TL;DR 2: what did you change?
A few lines of code, but with important consequences:
- the new default CFL factor is 0.02, instead of 0.05 before (which would then be changed to 0.01 in case of detected instabilities…)
- there is no “try and see if it works” algorithm any more: with CFL=0.02, the model runs stable. If the time step required to ensure stability is smaller then a threshold value (set to 60 seconds), the model with simply stop and error instead of “try and see”. In practice, this threshold is reached on a very small number of glaciers.
- users can control these two parameters if they want, like any other model parameter.
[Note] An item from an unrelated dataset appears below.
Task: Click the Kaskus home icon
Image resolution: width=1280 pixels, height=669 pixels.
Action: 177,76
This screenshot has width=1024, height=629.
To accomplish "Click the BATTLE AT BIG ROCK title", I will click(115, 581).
- the OGGM results will change, but likely “not too much”.
- the code is simpler.
Detailed analysis
Errors of the original algorithm
This is the first thing I wanted to know: how large are the errors we are making with our ad-hoc method?
We test the original ad-hoc algorithm (“default”) with a reference run (“ref”) which uses a very small time step (CFL=0.005) and no trick. We run OGGM in a cooling scenario (more likely to exacerbate numerical errors) for two RGI regions: region 11 (European Alps, 3882 valid glaciers) and region 13 (Central Asia, 27727 valid glaciers):
The differences between the two runs are minimal. RGI Region 14 has a much larger volume and much larger glaciers, explaining why they are far from equilibrium after 300 years. In terms of relative error, the differences are still significantly larger for the Alps:
The sawtooth curve pattern is characteristic of instabilities. The error for the Alps is about 1%: this is much smaller than many other uncertainties coming from e.g. the mass-balance models.
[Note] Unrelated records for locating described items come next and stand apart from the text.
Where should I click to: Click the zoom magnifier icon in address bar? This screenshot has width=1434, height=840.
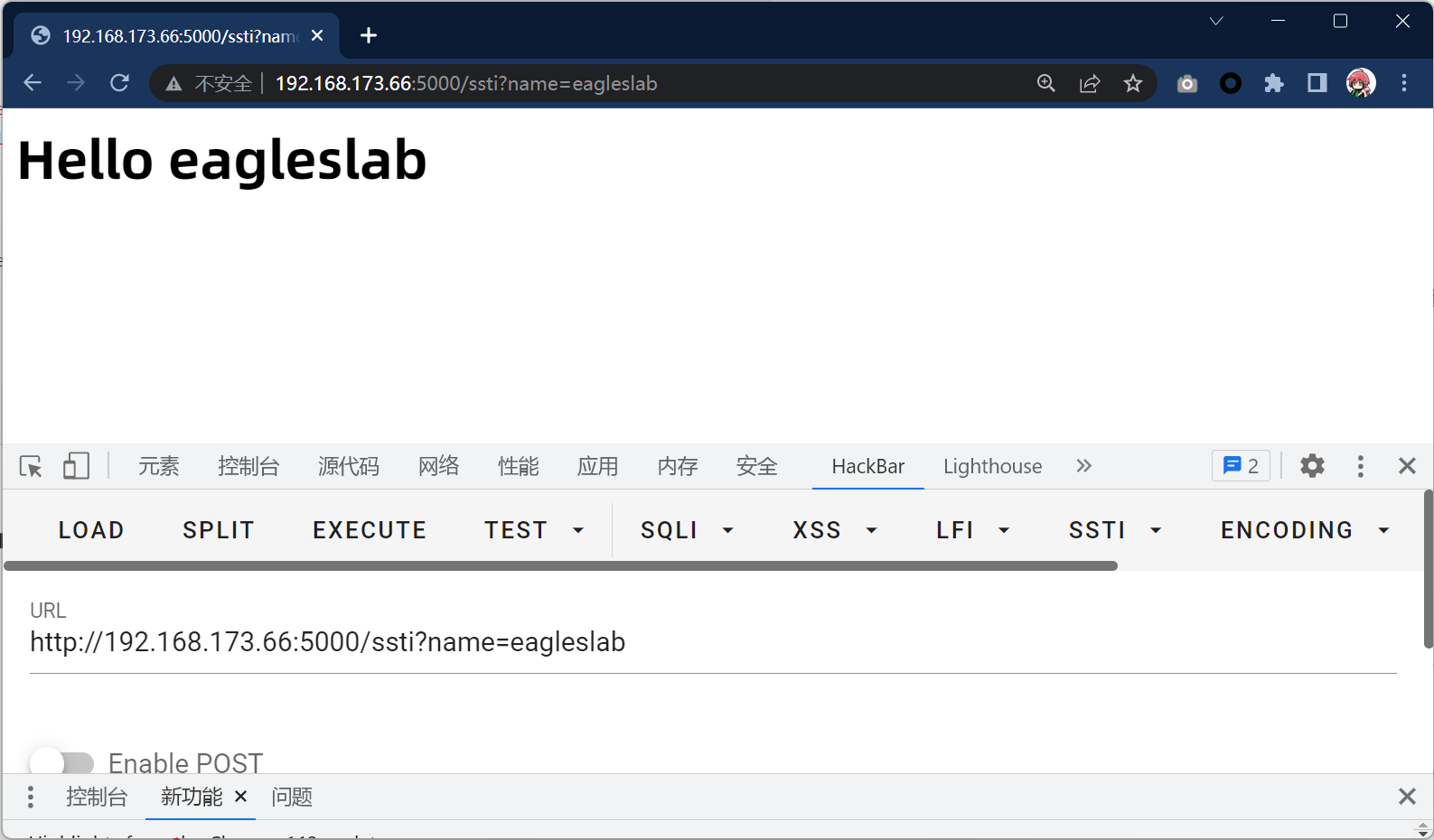click(1046, 84)
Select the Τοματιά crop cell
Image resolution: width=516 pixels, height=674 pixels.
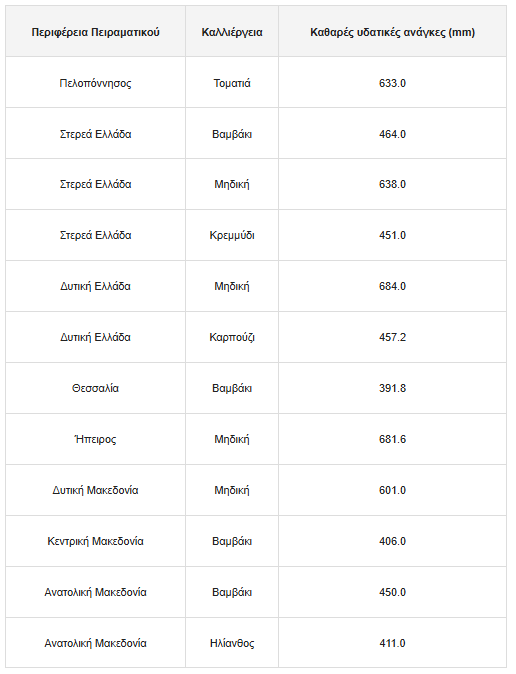232,83
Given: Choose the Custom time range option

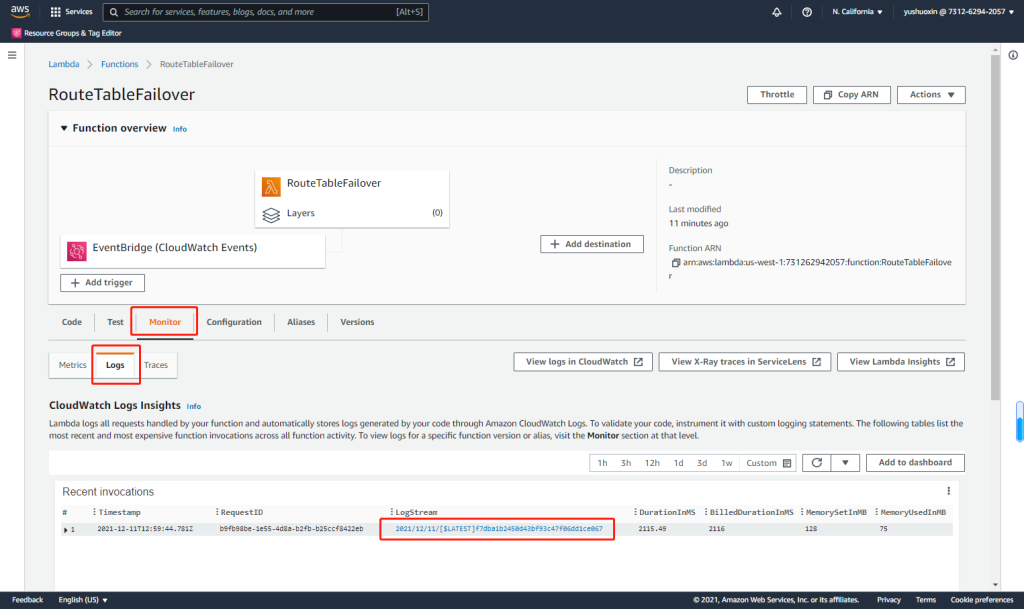Looking at the screenshot, I should coord(769,463).
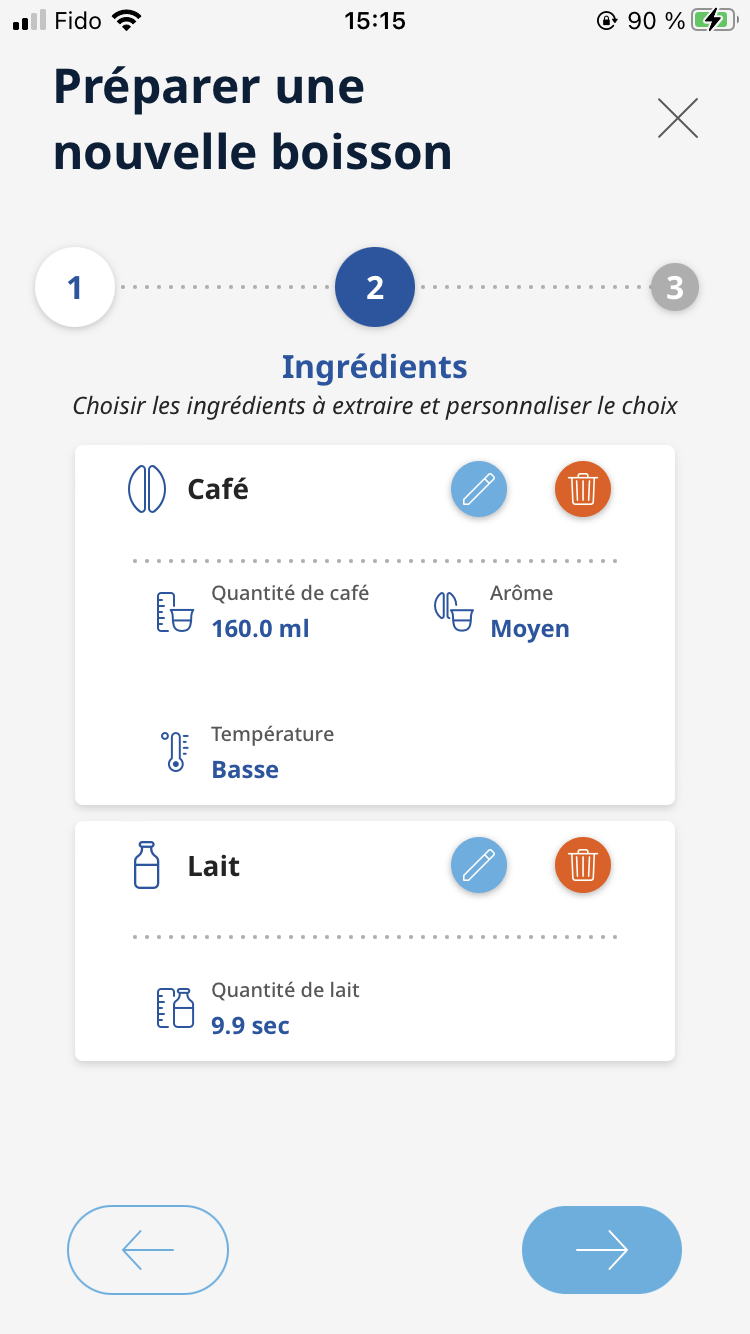This screenshot has height=1334, width=750.
Task: Delete the Café ingredient with trash icon
Action: tap(583, 489)
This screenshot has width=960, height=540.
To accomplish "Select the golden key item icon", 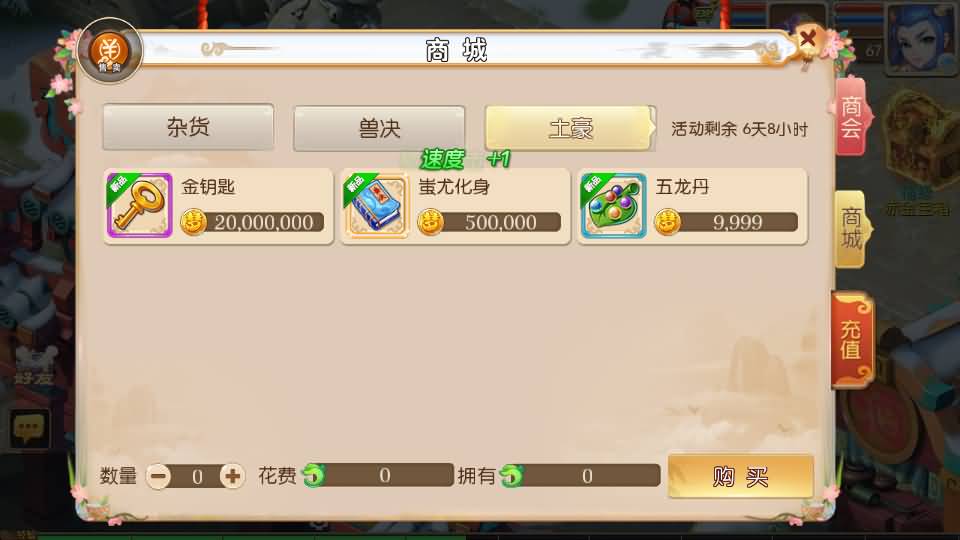I will [x=140, y=205].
Choice of the “correct” Courant number
To decide on the time step, we use the famous formula:
$ \Delta t_{cfl} = C_{max} \frac{dx}{max(u)} $
With $u$ the velocity, $dx$ the grid spacing, and $C_{max}$ the maximum Courant number ensuring stability. In our explicit scheme, $C_{max}=1$ is unstable. We run OGGM on the two same regions as above, with various values of $C_{max}$: 0.05, 0.03, 0.02, 0.01, 0.005 (the “reference run”). Here we shoe the total volume errors relative to the reference run for both regions combined:
When the Courant number is too large (0.05), the sawtooth pattern hints at numerical instabilities. For lower values, the difference to the reference run gets smaller and smaller. I don’t really know where the differences come from: I don’t know if there are real “instabilities” or an accumulation of floating inaccuracies or something else.
Based on these error curves, smaller Courant numbers would always be “better” of course. But at the same time, the differences are very small. We rely on other arguments to decide for the new default: number of run failures (“time step too small”) and performance. For these two measures, it appears that 0.02 is an excellent compromise, with the smallest number of errors altogether and an excellent performance.
Performance of the new scheme
We measure the time taken to simulate each individual glacier, and compare it with the previous scheme. In the plot below, a value of 1 means “as fast as before”, and larger values “x times slower than before” (note the varying x axis ranges):
With $C_{max}$=0.05, which should be faster in theory, many runs take more than 10 times longer than before: this is due to the fact that this number is too high and generates instabilities, which the model then has a hard time “correcting”. With $C_{max}$=0.01, the model is often slower but without outlier. With $C_{max}$=0.02, the model runs fastest, with the smallest number of glaciers running slower than before.
With these new settings, OGGM can therefore be slower than before on some glaciers, but 92% of the glaciers run faster. On average, the model runs more than 30% faster! This is due to the rather stupid “try and error” algorithm which was used before, combined with undesired instabilities in the previous scheme.